La parábola nos plantea dos pasos fundamentales y muy exigentes para lograr una vida espiritual cristiana. Primero, nos invita a llegar a un encuentro vital con la Persona de Jesús y su Reino, y luego, a dedicarnos, con todos nuestros talentos, a la construcción del mundo propuesto. Son dos pilares importantes para que el tesoro sea ‘para todos’ una realidad. Estos deben constituirse en el núcleo vital de nuestra vocación cristiana o de hombres de buena voluntad. El tesoro escondido, entonces, debemos buscarlo con profundo tesón, hasta encontrarlo y hacerlo vida. Es muy esencial en la existencia humana que Cristo llegue a ser Señor y Maestro de nuestra vida, como lo fue para Pedro: “Señor, Tu solamente tienes palabras de vida eterna”, o como Pablo exclamó: “yo sé en quien he puesto mi confianza… y nadie me separará de Él”. Para ellos Cristo ha sido la fuente del bien, de sus opciones y estilo de vida.
No basta con tener algunos conocimientos teóricos sobre Jesús.

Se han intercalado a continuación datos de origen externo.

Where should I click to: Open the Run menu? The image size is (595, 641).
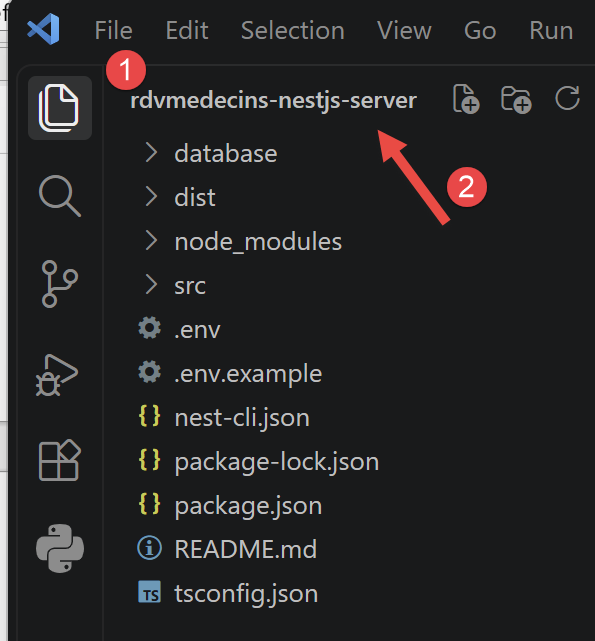551,31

Es necesario llegar a tener una absoluta confianza en Jesús y llevar a la práctica su modo de vida y sus valores, como la verdad, la justicia, la misericordia, el perdón.
Si no buscamos colaborar con un mundo más humano, más justo, más fraterno, ¿qué sentido tiene la vida humana y, con mayor razón, la vida cristiana? Además, jamás podemos olvidar que Dios es el mendigo permanente de nuestro “si”; es decir, nos propone ser el Señor y la Fuerza de nuestra conducta y de nuestra libre colaboración para que sea posible la venida del Reino. Sin nuestra entrega generosa, el Reino no llega o tarda en ser una realidad. Ahora bien, nosotros por el hecho de saber que existe y que está oculto, no podemos hacernos los desentendidos” (Pág. 105-106 “Jesús y sus sorprendentes parábolas”).
Domingo 30 de julio, Mateo 13, 44-52.